Последний год моего пребывания в училище я едва дотянул. Самые стены его были для меня невыносимы: темно, мрачно и провинциально было в них.
Две мои поездки за границу взманивали меня поработать в Европе, — я чувствовал серую неприглядность моей живописи и неустойчивость ее принципов: не то что я не умел работать, — я не знал, к чему приложить мое уменье. Если мои друзья уже обосновались в своих стилях, то у меня стиля работы не было: не зная, какой должна стать моя работа, я знал, что она должна стать иной.

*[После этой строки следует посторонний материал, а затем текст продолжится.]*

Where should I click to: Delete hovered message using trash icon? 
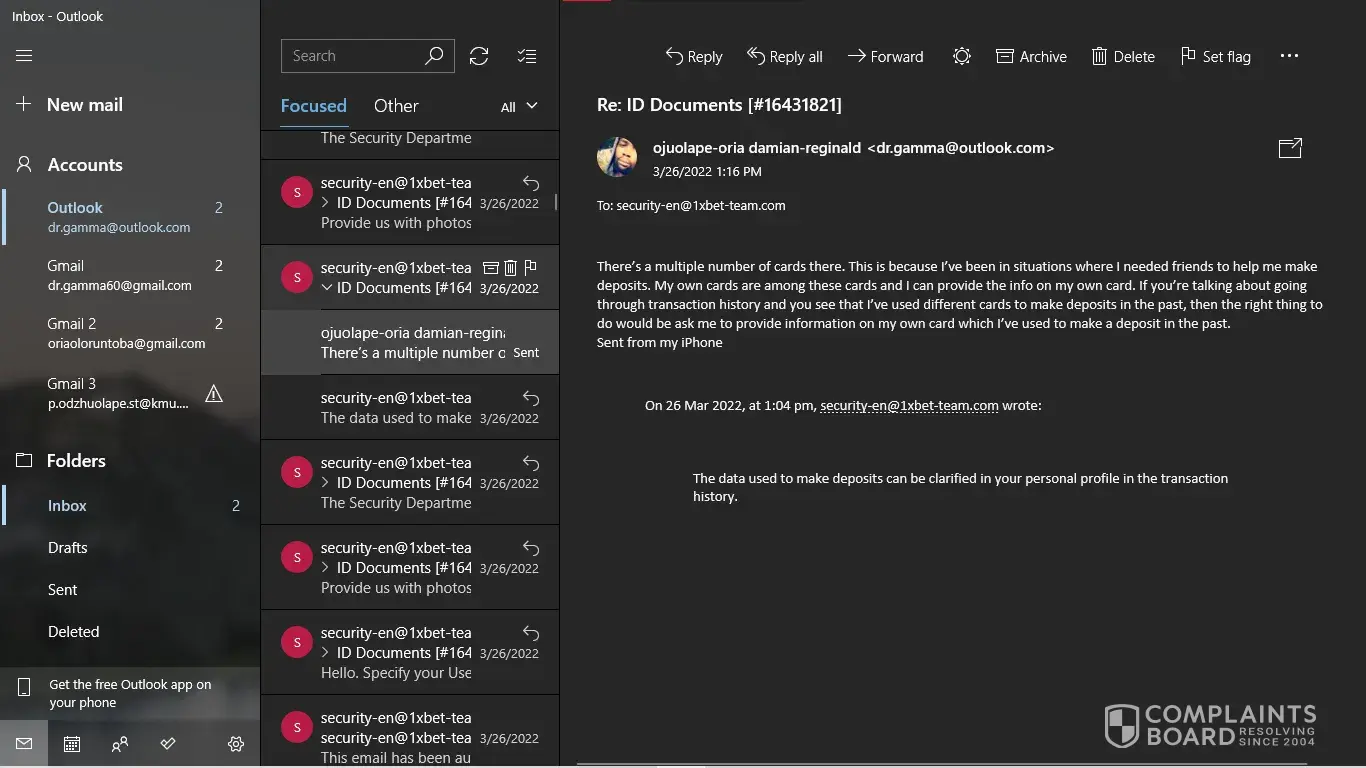[510, 268]
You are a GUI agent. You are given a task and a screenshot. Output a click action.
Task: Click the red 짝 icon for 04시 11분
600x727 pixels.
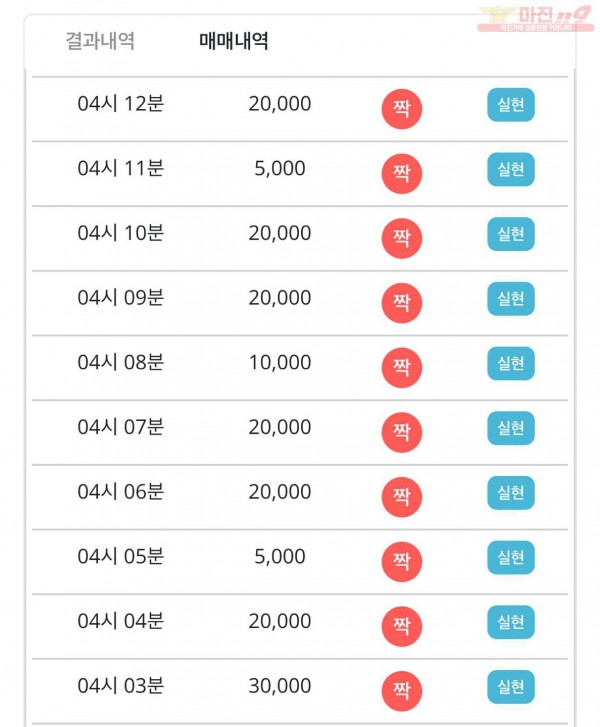(402, 173)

Я не вобрал в себя ни одного из окружающих меня мастеров и никого из исторических, как это сделали многие из сопутствующей мне молодежи: я самодельничал. Благодаря этому, вероятно, и удалось мне не застрять на чем-нибудь, наскоро состряпанном во мне, и иметь возможность при других условиях и в другом, международном окружении двинуть себя по живописи ближе к ней и уйти глубже в себя.
На родине для меня, может быть, оставалась одна привязка — это мое чувство к Леле, но и это чувство надо было обделать и установить на расстоянии. Длительную разлуку со здешним я определил как неизбежность, и мои старшие друзья толкали меня на эту новую школу.
Поздней осенью застрял я в Москве проездом на родину.
В Полуектовом переулке парадную дверь открыла мне мать Лели. Она была в белом халате.
— Я с вами не здороваюсь и, пожалуйста, не входите: у малышей скарлатина, она хотя и на исходе, но я с ними в карантине… Навестите Лелю, она у моей сестры и, наверное, скучает… — и сказала мне адрес.